Matahari belum tenggelam, menyinari jagat raya. Kehangatan senja menemani insan yang pulang ke rumah masing-masing. Tepat pada saat adzan maghrib berkumandang, reporter DK sampai di depan sebuah gapura bertuliskan “marhaaban bi qudumikum“. Ya…sebuah ucapan hangat yang khas untuk menyambut kedatangan para tamu, baik yang hanya mampir saja untuk sholat, ataupun bagi para tamu yang sengaja berkunjung. Di dalamnya tampak bangunan masjid dengan ciri arsitektur Minangkabau, yang walaupun kelihatan tua, tapi masih tetap utuh dan berdiri dengan megahnya.
Tiada lain, kalau bukan Perguruan Thawalib. Ya, pesantren yang didirikan oleh Dr. H. Abdul Karim Amrullah pada tahun 1911 itu, aromanya masih tetap menggema sebagai sebuah perguruan yang telah lama malang-melintang di dunia pendidikan. Berdiri tegak di antara dua kaki gunung, yaitu gunung Tandikat dan Singgalang. Di sebuah perkampungan yang masih mencitrakan adat istiadat yang kuat serta kultur yang masih melekat menjadi pijakan warganya. Untuk menuju ke Perguruan Thawalib sangatlah mudah, selain karena keterkenalan pesantrennya, juga letaknya sangat strategis, berada di tengah kota Padang Panjang (sekitar 80 km dari kota Padang).
Perguruan Thawalib merupakan salah satu contoh sebagai pesantren yang masih bertahan dari mulai zaman penajajahan Belanja hingga zaman modern ini. Dari tahun 1911 sampai sekarang, bukanlah waktu yang singkat, apalagi untuk mempertahankan ciri khas pesantren. Ciri khas pendidikan pesantren, kultur dan spirit perjuangan masih tetap terjaga.
Pase demi pase telah dilewati oleh perguruan Thawalib. Pada tahun 1923, Perguruan Thawalib terlibat dan ikut berjuang melawan segala bentuk imperialisme. Kemudian pada tahun 1926, Padang Panjang dilanda gempa bumi, sehingga memporakporandakan kota indah tersebut, termasuk bangunan Perguruan Thawalib yang pada waktu itu sedang mekar-mekarnya.
Sempat juga mengalami masa kemandegan ketika terjadi pergolakan hebat pada tahun 1958. Saat itu, situasi di Sumatera tidak aman, perekonomian mengalami kehancuran, sehingga lembaga-lembaga pendidikan termasuk Perguruan Thawalib Padang Panjang pun mengalami kemandegan.

- - -

> _Soal_
Kembalikan bagian teks tentang Perguruan Thawalib dari "Tiada lain, kalau" sampai "dari kota Padang)." tanpa mengubah satu kata pun. Gunakan hanya teks ini sebagai acuan.

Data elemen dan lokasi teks
- - -

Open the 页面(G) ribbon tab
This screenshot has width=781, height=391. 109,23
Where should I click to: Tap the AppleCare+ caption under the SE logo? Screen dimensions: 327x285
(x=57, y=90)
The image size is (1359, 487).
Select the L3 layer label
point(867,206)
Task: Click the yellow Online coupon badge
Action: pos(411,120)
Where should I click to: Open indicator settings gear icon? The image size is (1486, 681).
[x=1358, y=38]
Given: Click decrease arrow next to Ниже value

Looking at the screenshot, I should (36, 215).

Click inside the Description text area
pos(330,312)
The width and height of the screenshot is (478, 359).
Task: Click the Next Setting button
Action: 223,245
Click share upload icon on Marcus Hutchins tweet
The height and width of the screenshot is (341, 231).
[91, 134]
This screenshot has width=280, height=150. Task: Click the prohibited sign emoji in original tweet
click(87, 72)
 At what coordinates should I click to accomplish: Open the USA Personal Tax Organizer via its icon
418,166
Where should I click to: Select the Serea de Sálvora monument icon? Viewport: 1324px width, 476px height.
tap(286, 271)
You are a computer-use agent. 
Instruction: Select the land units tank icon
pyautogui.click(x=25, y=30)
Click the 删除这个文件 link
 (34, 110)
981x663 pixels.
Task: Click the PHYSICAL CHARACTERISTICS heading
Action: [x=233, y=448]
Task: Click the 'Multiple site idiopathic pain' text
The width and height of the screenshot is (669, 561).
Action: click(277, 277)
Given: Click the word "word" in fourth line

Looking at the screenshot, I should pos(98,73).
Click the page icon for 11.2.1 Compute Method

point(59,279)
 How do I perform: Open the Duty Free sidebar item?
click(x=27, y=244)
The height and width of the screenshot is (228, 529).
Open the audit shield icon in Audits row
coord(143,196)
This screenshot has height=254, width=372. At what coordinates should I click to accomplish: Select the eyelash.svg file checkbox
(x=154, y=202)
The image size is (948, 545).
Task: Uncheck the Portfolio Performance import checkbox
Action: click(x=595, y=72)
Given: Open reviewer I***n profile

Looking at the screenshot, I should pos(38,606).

- - -

> _Hasil Latihan_
Tiada lain, kalau bukan Perguruan Thawalib. Ya, pesantren yang didirikan oleh Dr. H. Abdul Karim Amrullah pada tahun 1911 itu, aromanya masih tetap menggema sebagai sebuah perguruan yang telah lama malang-melintang di dunia pendidikan. Berdiri tegak di antara dua kaki gunung, yaitu gunung Tandikat dan Singgalang. Di sebuah perkampungan yang masih mencitrakan adat istiadat yang kuat serta kultur yang masih melekat menjadi pijakan warganya. Untuk menuju ke Perguruan Thawalib sangatlah mudah, selain karena keterkenalan pesantrennya, juga letaknya sangat strategis, berada di tengah kota Padang Panjang (sekitar 80 km dari kota Padang).